QUOTED PASSAGE
A more puristic approach to a persons’ genetic risk lies in the measurement of genotypes and calculation of genetic risk scores. With genetic information becoming more easily available, the finding that genes seem to play a role in T2D has led to studies investigating polygenic scores (PGS). Khera et al.10, showed that such a genome-wide PGS can be used to identify more than 3% of the population with a more than threefold risk for T2D than the remaining part of the general population10. Thus, such scores might help to target high-risk individuals and offer personalized prevention measures.

We have recently shown that both family history, represented as the aforementioned family risk score9, and genome-wide polygenic scores are independent predictors for the risk of stroke11 and myocardial infarction12. There are no such studies for T2D, yet.

Therefore, we aimed to investigate the independent and combined effect of a genome-wide polygenic score (PGS) and a family risk score (FamRS) on prevalent and incident T2D risk in the population-based KORA F3 study.

Methods

Study population

The KORA studies are a series of population-based studies that were conducted in the city of Augsburg, Germany, and surrounding counties. KORA F3 was performed in 2004/2005, which was the baseline visit for the present investigation. Participants were chosen randomly, stratified for 10 year age-groups and sex, resulting in 3184 participants. The analysis dataset, with available genotype data and variables of interest (family history and prevalent and incident diabetes) comprised of 3071 participants. The applied study methods included a standardized computer-assisted interview, a physical examination and a blood sampling at baseline13,14. The participants were followed-up for mortality and morbidities (including diabetes status) until 2016. The median follow-up time was 11 years with 25,363 person years.

SOURCE DATA
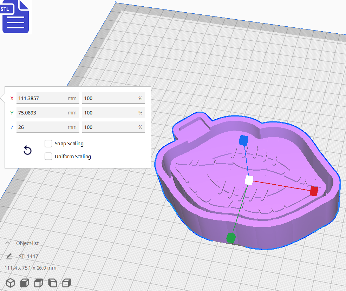This screenshot has width=346, height=291.
Task: Enable Snap Scaling
Action: [48, 144]
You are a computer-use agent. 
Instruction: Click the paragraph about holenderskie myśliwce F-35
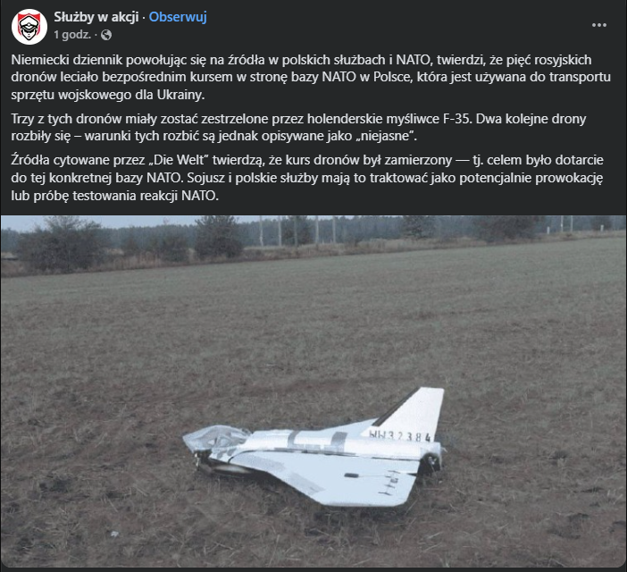[x=298, y=128]
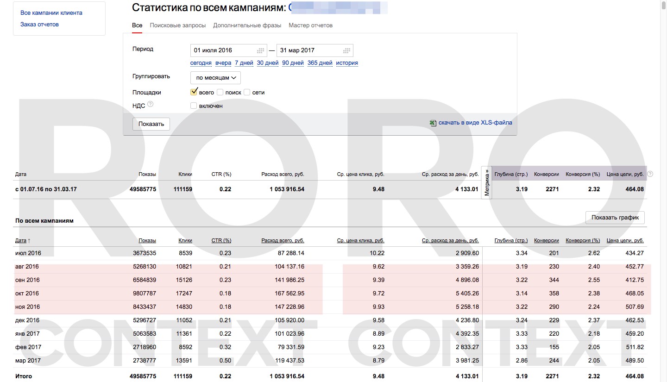This screenshot has height=382, width=667.
Task: Open the start date calendar icon
Action: click(261, 50)
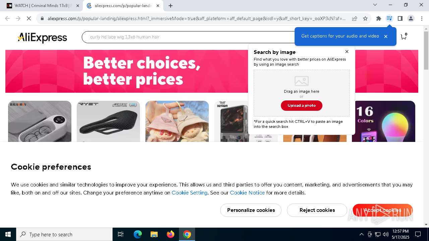Open Chrome extensions puzzle icon
The width and height of the screenshot is (429, 241).
379,18
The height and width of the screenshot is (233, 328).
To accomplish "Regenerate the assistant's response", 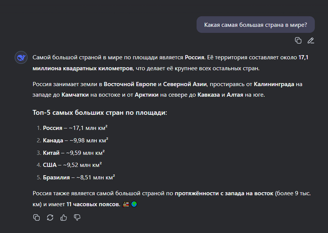I will (50, 217).
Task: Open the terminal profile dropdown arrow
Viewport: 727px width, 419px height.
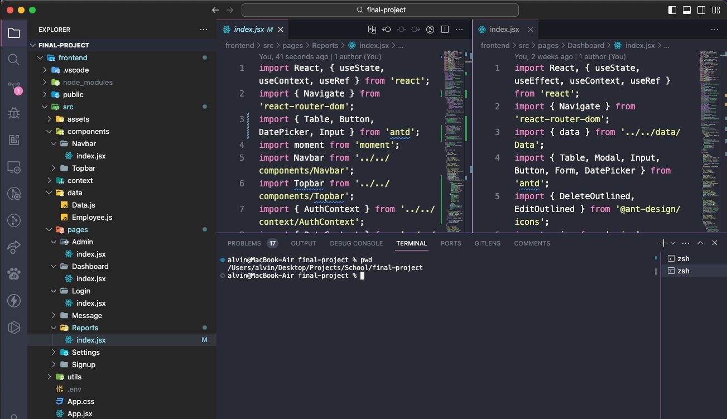Action: click(x=673, y=243)

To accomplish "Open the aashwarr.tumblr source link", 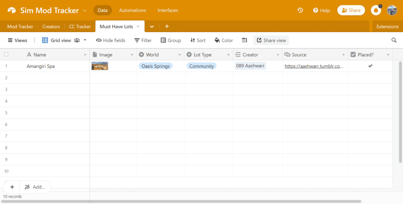I will [x=314, y=66].
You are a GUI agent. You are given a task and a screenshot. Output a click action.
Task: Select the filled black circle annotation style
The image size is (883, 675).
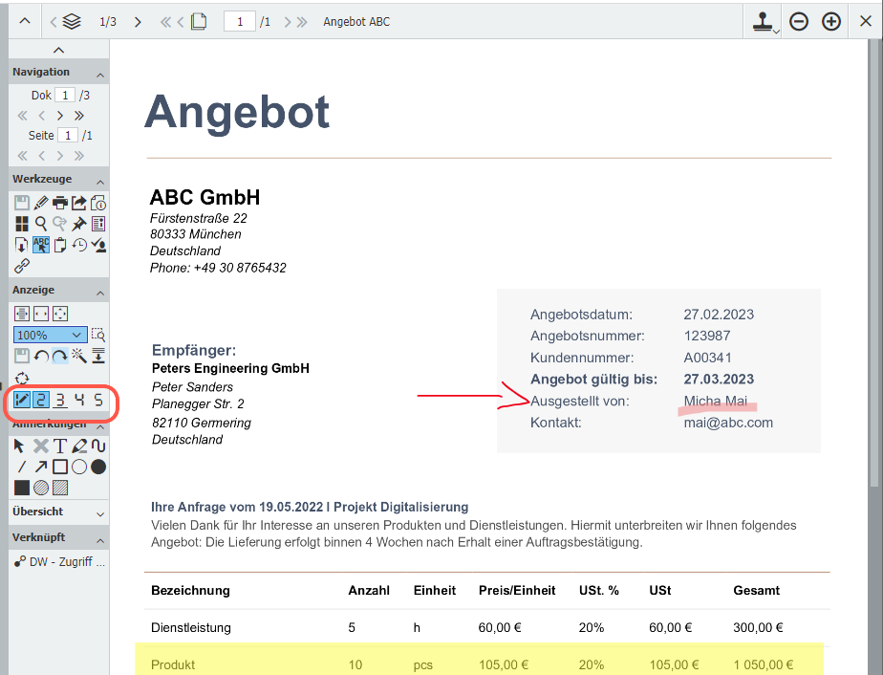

ACTIVITIES
1 > Answer these questions from the passage on genetic risk and type 2 diabetes.
(a) According to Khera et al., what share of the population can a genome-wide PGS identify as having a more than threefold risk for T2D?
(b) In what years was KORA F3 performed?
(c) What was the median follow-up time?
2 > Carry on the passage on genetic risk and type 2 diabetes from its last sentence.
The lines above are not needed here.

RESPONSES TO THE EXERCISE
1 >
(a) More than 3%
(b) 2004/2005
(c) 11 years

2 >
The study was approved by the Ethics Committee of the Bavarian Medical Association (Bayerische Landesärztekammer), all research was performed in accordance with relevant guidelines/regulations and written informed consent was obtained from all participants.

Definition of diabetes

All information given in the interview at baseline (2004/2005) on diabetes and types of diabetes were validated by patient-records and/or by the patients’ general practitioners, resulting in 256 participants with type 2 diabetes. Age at diagnosis was self-declared in a standardized interview. The incident diabetes cases (n = 163) were defined as those who did not have T2D at the time of the baseline KORA F3 study (2004/2005), but who developed it in the timespan between KORA F3 and the follow-up in 2016. For incident cases, diabetes status, type of diabetes and age at diagnosis was validated by medical charge review or contactin the respionsible physician. This information was not derived for the 256 prevalent cases and was additionally missing for 280 participants. Therefore, the analysis dataset for the incident analysis comprised of 2535 participants.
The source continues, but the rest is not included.